(WHAT IS EXPECTED):
Scan the entries for the word "agent", and copy every line where it appears.

(Pixel coordinate grounding data)
- Opening Delimiter -

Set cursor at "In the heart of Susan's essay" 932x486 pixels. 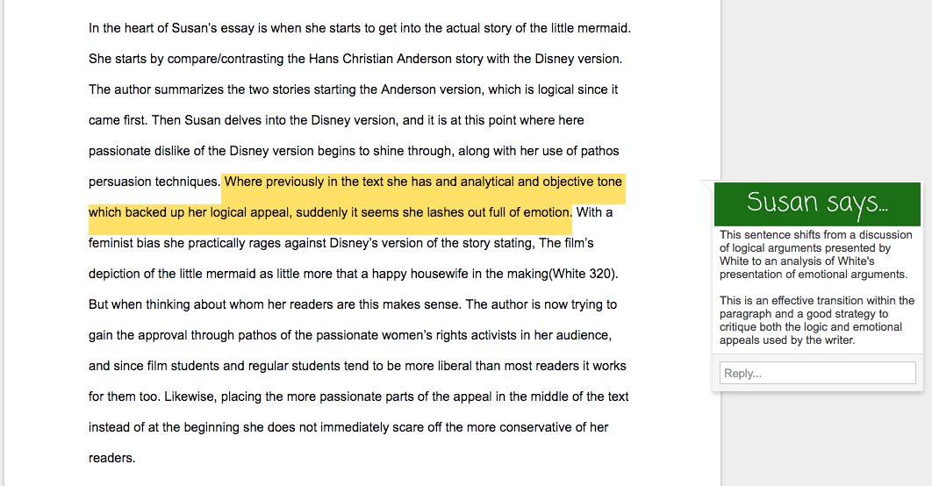pyautogui.click(x=176, y=28)
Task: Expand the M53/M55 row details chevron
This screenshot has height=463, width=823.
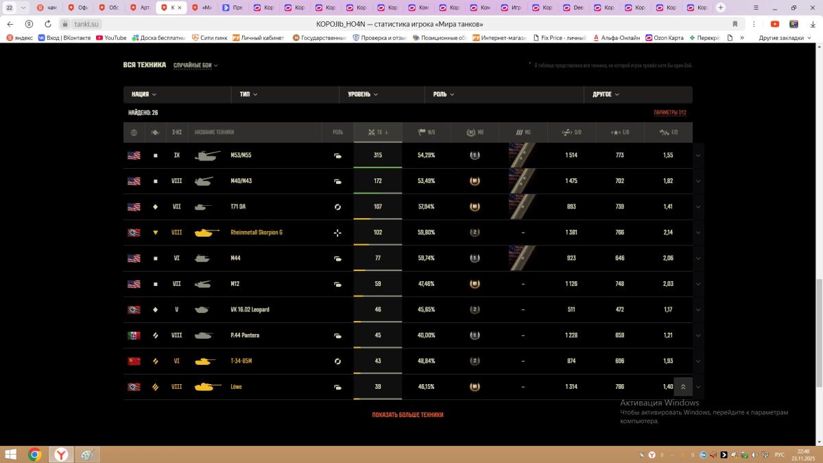Action: tap(698, 156)
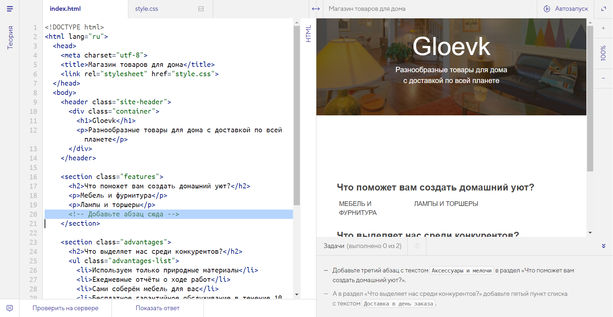Switch to the style.css tab

pyautogui.click(x=147, y=9)
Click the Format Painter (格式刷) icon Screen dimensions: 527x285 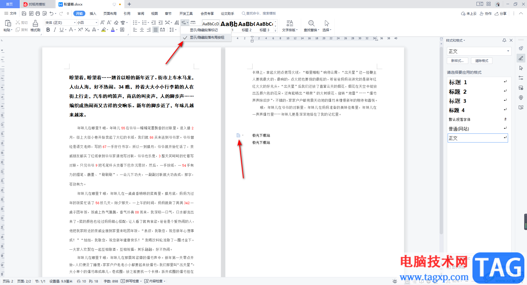pos(35,26)
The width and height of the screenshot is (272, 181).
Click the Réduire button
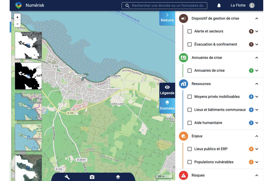pos(167,18)
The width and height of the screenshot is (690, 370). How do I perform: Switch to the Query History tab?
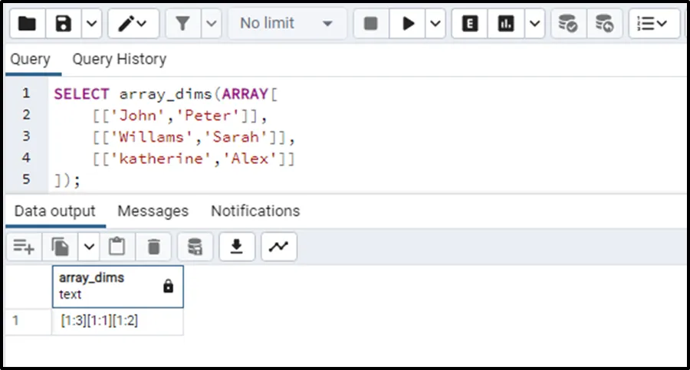point(119,59)
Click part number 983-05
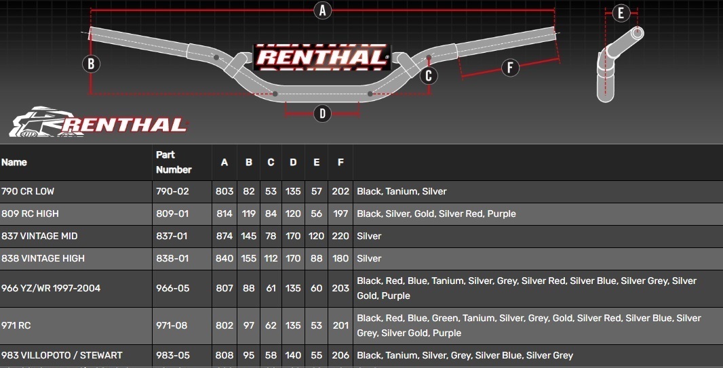Screen dimensions: 723x368 (172, 356)
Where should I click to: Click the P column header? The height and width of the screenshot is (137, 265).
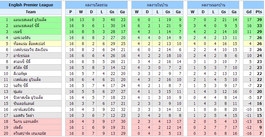coord(71,12)

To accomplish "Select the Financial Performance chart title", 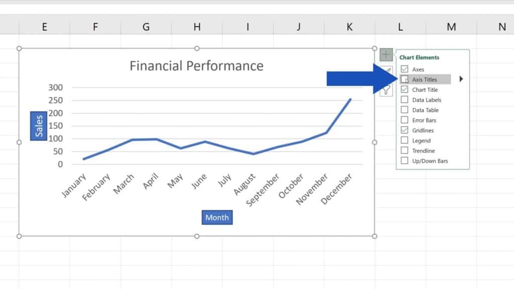I will pyautogui.click(x=197, y=66).
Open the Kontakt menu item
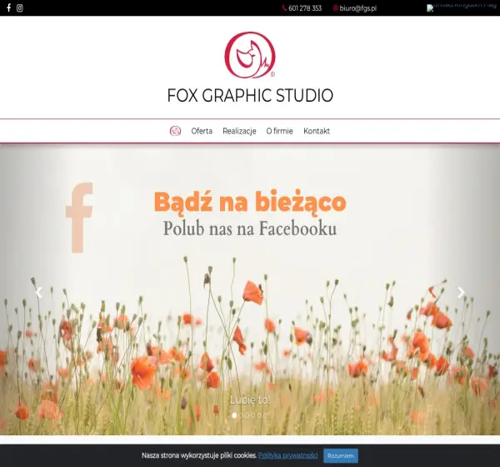Image resolution: width=500 pixels, height=467 pixels. point(317,131)
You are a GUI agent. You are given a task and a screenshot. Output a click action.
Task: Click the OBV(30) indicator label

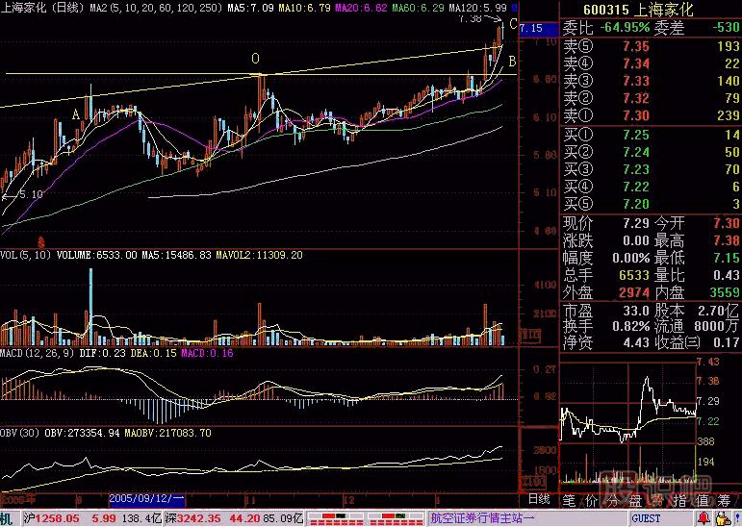pos(22,433)
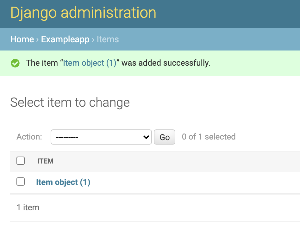Click the 0 of 1 selected counter
The height and width of the screenshot is (250, 300).
tap(209, 137)
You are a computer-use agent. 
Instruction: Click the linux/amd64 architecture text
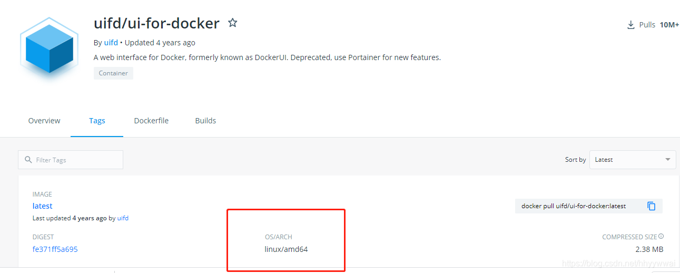pos(286,249)
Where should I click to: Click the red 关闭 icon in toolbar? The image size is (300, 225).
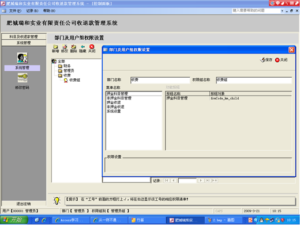pos(92,47)
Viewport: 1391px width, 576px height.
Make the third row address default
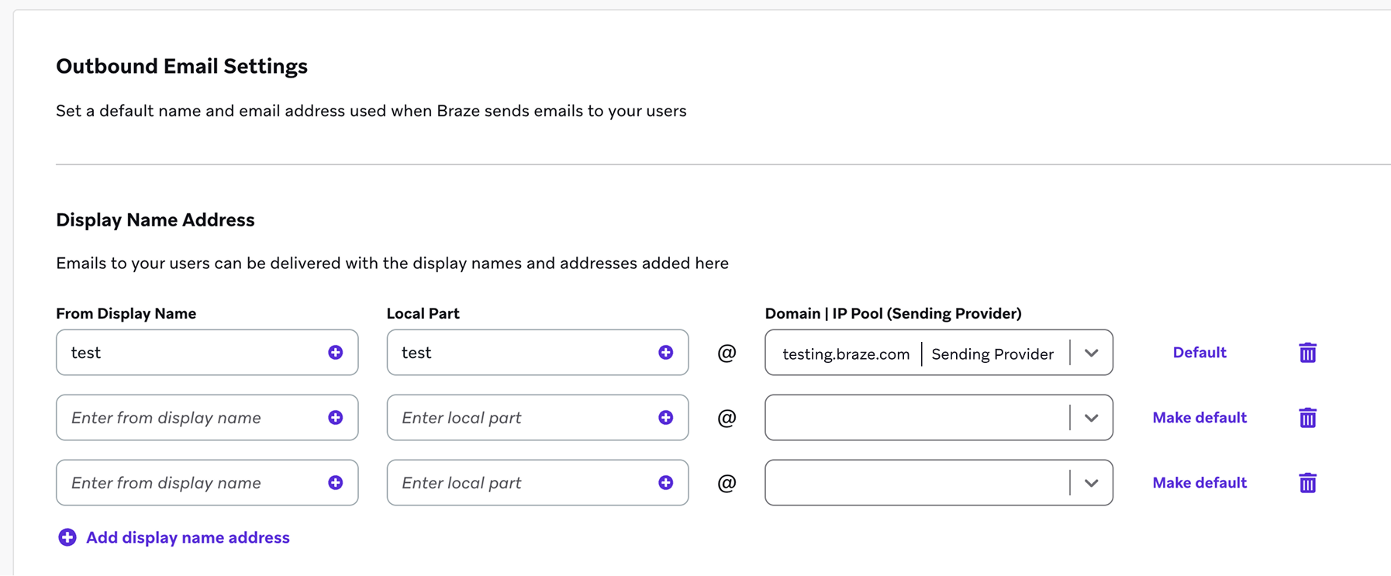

- Closing Delimiter -

(COMPLETED EXERCISE):
You are a GUI agent. You are given a task and a screenshot. Output a click action.
You are a computer-use agent. 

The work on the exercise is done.